● Problem 1:
Print the stretch of the post on cave art and the hybrid bison from "Writing in Smithsonian.com" through "Lascaux Cave, France.", copying it word for word.
● Problem 2:
Translate this sentence from the post on cave art and the hybrid bison into Spanish: "The DNA from many of the bones had a different genetic makeup to anything they had previously known, which looked to them like a new species."

● Supplied text:
-=-=-
Saturday, January 7, 2017
CAVE ART PROVIDES A CONFIRMATION OF A HYBRID BISON SPECIES IN PALEOLITHIC EUROPE:
Male European bison, Poland.
Rafal Kowalczyk.
European bison, Poland.
Rafal Kowalczyk.
From time
to time we hear discussion of the possibility of using cave paintings and other
rock art to add to scientific knowledge by identifying animals by species for a
given time period and/or location. We now may have an example of just that.
Writing in Smithsonian.com of October 19, 2016, Jason Daley reported on a paper
from Science by Jessica Boddy that announces that genetic testing, confirmed by
cave art, has discovered an unknown species of European bison. Named the
"Higgs Bison", a tongue-in-cheek reference to the Higgs Boson
particle only recently detected by physicists after a 50-year search.
First detected when a team at the
Australian Centre for Ancient DNA at the University of Adelaide, led by Alan
Cooper, began sequencing DNA from ancient European bison looking for past
impacts of climate change. The DNA from many of the bones had a different
genetic makeup to anything they had previously known, which looked to them like
a new species.
Aurochs, Lascaux Cave, France.
Photograph public domain.
"The researchers dubbed the creature Bison-X and
Higgs Bison. Furtheer examination of the DNA showed that this new animal was
actually a hybrid between the steppe bison and the aurochs, a species of wild
cattle believed to be the ancestor of modern cows Beyond that the researchers
knew very little about the animal including what it looked like." (Daley 2016)
-=-=-
● Listed records:

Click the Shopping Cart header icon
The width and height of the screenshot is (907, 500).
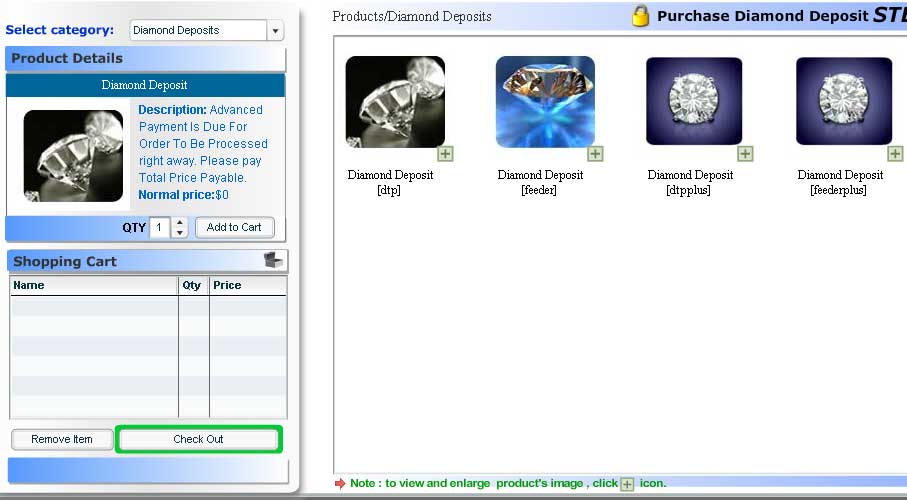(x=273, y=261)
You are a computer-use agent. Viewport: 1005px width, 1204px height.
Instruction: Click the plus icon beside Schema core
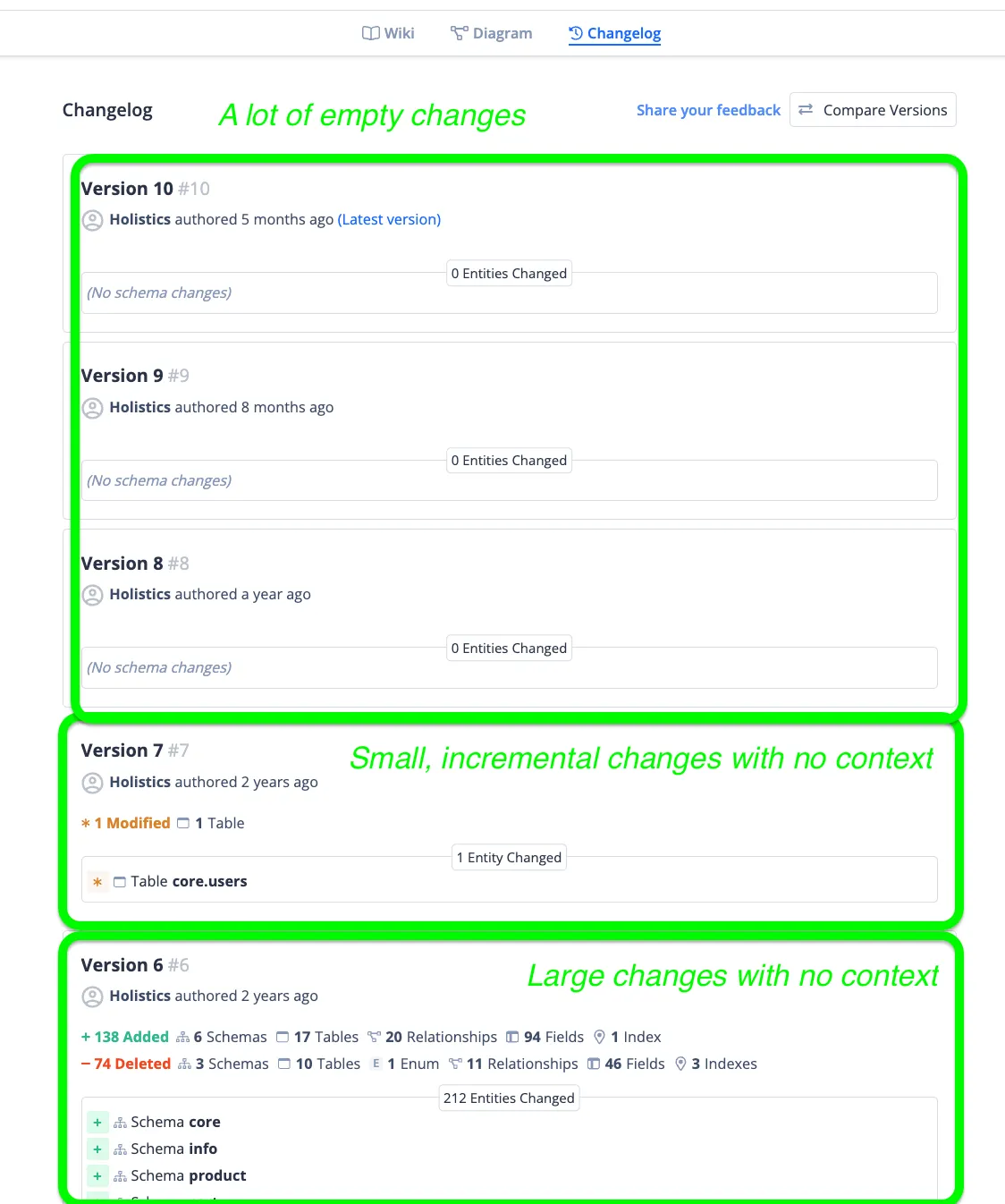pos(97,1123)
-=-=-
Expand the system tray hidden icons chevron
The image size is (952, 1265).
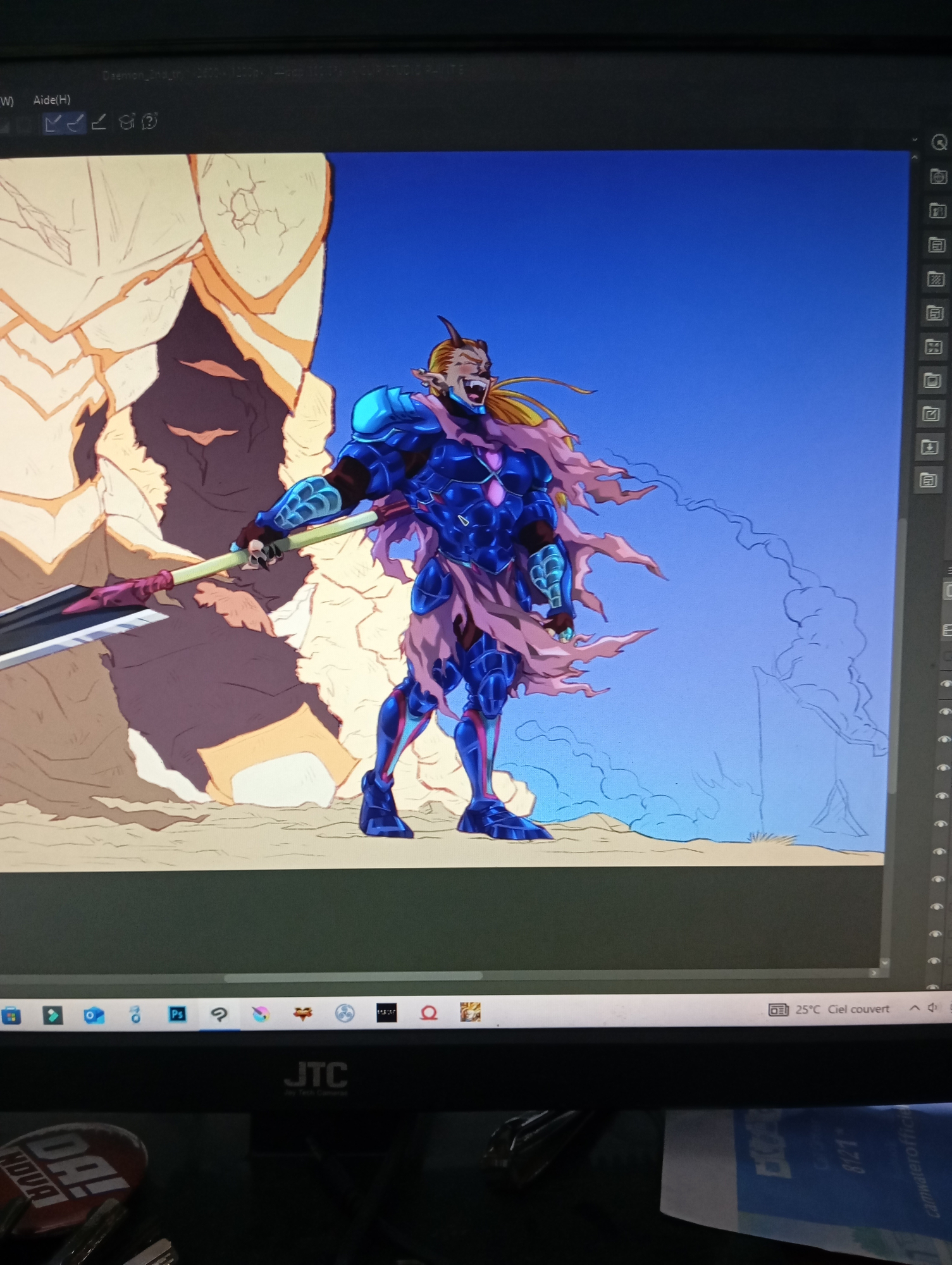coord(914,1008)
-=-=-
● Your solution 1:
Writing in Smithsonian.com of October 19, 2016, Jason Daley reported on a paper
from Science by Jessica Boddy that announces that genetic testing, confirmed by
cave art, has discovered an unknown species of European bison. Named the
"Higgs Bison", a tongue-in-cheek reference to the Higgs Boson
particle only recently detected by physicists after a 50-year search.
First detected when a team at the
Australian Centre for Ancient DNA at the University of Adelaide, led by Alan
Cooper, began sequencing DNA from ancient European bison looking for past
impacts of climate change. The DNA from many of the bones had a different
genetic makeup to anything they had previously known, which looked to them like
a new species.
Aurochs, Lascaux Cave, France.

● Your solution 2:
El ADN de muchos de los huesos tenía una composición genética distinta de todo lo que habían conocido antes, lo que a ellos les pareció una nueva especie.